Exposition : « Apollinaire, le regard du poète »

Au musée de l’Orangerie (Paris) jusqu’au 18 juillet. 

Cette exposition offre à partir du travail de critique d’art du poète un riche voyage au cœur de la révolution artistique qui explosa au début du 20e siècle. De 1902 jusqu’à sa mort en 1918, Guillaume Apollinaire vécut de ses poèmes et de critiques d’art dans des revues telles que l’Intransigeant ou le Petit parisien. Il participe à la vie artistique parisienne, se faisant le critique et l’expression des bouleversements en cours qui s’inscrivent dans les bouleversements scientifiques, économiques, sociaux de la première mondialisation. Il est proche des conceptions qui conduiront au surréalisme, veut rompre les conventions et les carcans, contre les interdits : « L’art doit avoir pour fondement la sincérité de l’émotion et la spontanéité de l’expression. »

Dès 1907, sa relation avec la peintre Marie Laurencin lui permettra de rencontrer certains des artistes les plus novateurs de son temps : ­Picasso, ­Derain, Maurice de ­Vlaminck, Max ­Jacob ou encore le Douanier ­Rousseau, sans oublier Matisse ou Delaunay, Francis Picabia, les cubistes, les futuristes italiens (Gino Severeni, Filippo ­Marinetti) ou ­Marcel Duchamp. Certaines de leurs œuvres jalonnent notre parcours du cubisme au surréalisme. Il repère très tôt Matisse, « le fauve des fauves », et entame une collaboration avec lui. En 1905, il noue avec Picasso une amitié profonde.
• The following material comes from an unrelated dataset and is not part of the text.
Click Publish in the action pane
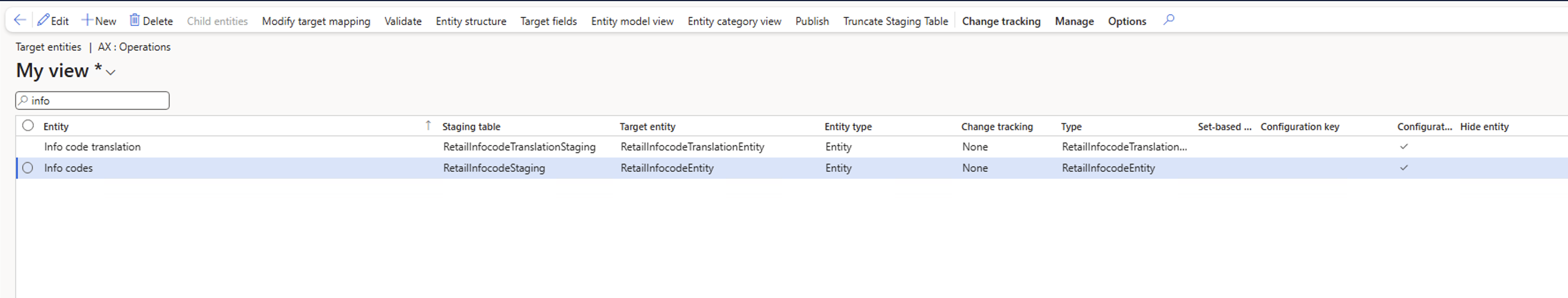The width and height of the screenshot is (1568, 298). click(812, 21)
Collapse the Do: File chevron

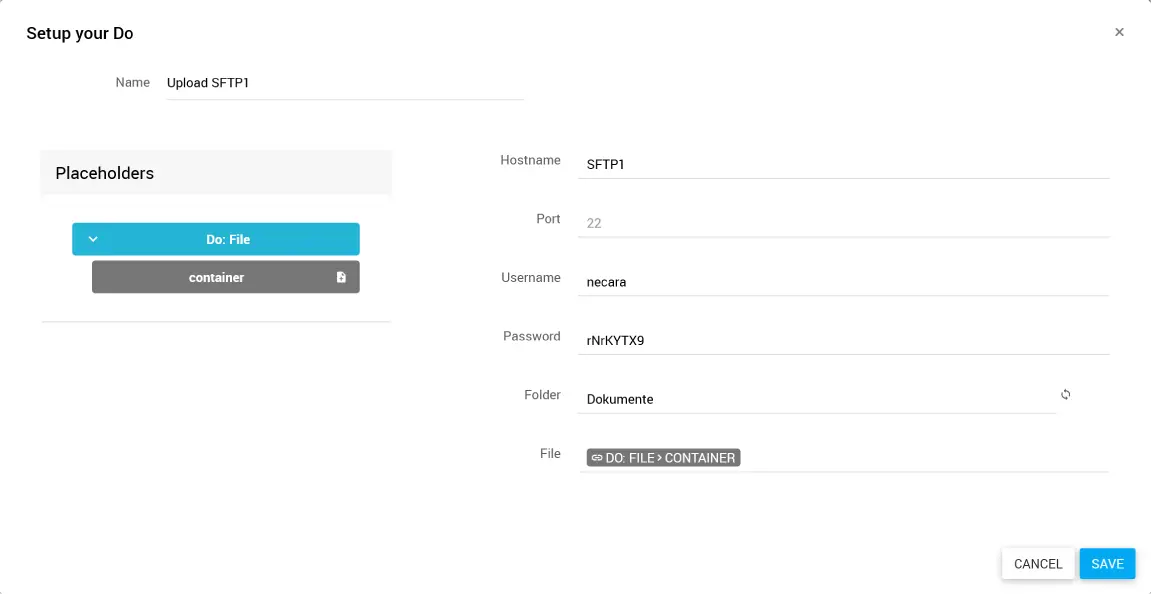point(93,239)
Ce dernier laissera de lui divers portraits, dont Apollinaire blessé, la tête bandée.

Il est un « homme-époque », comme le qualifiait en 1916 Alberto Savinio, frère du peintre Giorgio de Chirico, auteur d’un célèbre portrait du poète aux lunettes noires. « Homme-époque » avec aussi ses confusions. Acteur d’une des plus radicales révolutions en art, quand éclatera la Première Guerre mondiale, cette boucherie impérialiste, lui, l’apatride, se laissera emporter dans un stupéfiant patriotisme, en contradiction avec son œuvre et ce que sera ensuite le surréalisme. Ce sera l’origine de sa rupture avec André Breton.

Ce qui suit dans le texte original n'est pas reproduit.